Records drawn from a dataset:

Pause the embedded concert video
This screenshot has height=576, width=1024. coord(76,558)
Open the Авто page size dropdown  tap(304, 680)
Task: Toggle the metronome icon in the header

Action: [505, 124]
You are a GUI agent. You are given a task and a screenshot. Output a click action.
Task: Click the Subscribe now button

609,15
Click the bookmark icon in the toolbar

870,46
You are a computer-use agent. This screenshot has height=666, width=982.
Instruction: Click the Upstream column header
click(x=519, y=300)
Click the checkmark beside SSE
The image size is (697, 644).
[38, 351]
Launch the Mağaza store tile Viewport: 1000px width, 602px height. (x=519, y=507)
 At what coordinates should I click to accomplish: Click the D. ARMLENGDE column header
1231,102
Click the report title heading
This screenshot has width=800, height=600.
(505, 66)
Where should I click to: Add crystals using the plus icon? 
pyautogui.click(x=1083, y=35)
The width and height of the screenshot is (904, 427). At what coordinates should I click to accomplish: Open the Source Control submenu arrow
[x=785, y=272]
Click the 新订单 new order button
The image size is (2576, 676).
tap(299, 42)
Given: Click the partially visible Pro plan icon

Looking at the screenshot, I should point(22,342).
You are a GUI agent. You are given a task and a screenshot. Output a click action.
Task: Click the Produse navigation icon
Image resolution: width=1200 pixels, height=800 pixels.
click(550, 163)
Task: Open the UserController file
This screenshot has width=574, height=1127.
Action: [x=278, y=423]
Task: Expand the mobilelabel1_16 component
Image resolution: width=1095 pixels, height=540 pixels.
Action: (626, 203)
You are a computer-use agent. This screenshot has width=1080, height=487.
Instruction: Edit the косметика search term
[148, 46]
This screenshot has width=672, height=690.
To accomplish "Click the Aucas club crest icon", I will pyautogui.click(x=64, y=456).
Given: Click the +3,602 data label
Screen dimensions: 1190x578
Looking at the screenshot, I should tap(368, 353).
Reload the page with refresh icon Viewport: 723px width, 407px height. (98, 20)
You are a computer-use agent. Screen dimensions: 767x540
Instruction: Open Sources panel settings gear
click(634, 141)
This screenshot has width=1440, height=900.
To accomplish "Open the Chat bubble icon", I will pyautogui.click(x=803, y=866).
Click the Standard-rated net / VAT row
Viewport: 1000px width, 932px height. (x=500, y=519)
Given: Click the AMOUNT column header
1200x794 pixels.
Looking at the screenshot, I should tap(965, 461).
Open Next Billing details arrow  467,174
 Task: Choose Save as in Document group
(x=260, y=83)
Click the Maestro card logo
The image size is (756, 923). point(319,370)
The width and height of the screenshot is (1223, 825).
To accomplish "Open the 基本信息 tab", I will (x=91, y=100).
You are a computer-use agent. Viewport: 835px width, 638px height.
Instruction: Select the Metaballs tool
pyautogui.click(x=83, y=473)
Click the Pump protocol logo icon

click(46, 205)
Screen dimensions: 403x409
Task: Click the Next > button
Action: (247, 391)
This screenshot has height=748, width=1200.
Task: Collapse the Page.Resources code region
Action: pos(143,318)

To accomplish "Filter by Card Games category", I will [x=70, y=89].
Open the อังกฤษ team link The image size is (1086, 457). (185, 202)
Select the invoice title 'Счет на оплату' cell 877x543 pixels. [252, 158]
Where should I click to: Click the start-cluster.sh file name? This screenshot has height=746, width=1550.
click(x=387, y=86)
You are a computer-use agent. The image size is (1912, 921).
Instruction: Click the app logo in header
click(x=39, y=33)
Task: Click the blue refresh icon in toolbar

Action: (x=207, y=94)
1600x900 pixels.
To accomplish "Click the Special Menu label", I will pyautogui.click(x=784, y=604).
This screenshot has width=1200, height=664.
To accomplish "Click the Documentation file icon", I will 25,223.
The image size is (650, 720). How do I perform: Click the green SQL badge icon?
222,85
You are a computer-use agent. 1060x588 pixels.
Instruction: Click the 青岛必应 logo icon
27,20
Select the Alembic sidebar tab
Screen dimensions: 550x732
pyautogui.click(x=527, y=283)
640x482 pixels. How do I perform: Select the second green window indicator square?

■ TASK REQUIREMENTS:
Please copy every line of the records above in which "agent" appears.

■ TASK SOLUTION:
You are a GUI agent. You are given a task and a screenshot. Output a click action.
You are a computer-use agent. This screenshot has height=666, width=982.
You are a GUI agent. You are given a task and a screenshot. Output a click action.
You are a computer-use agent. This screenshot has width=1080, height=487.
You are a computer-use agent. Screen dimensions: 767x540
You are a computer-use agent. Viewport: 835px width, 638px height.
You are a computer-use agent. The image size is (1912, 921).
You are a computer-use agent. 1060x588 pixels.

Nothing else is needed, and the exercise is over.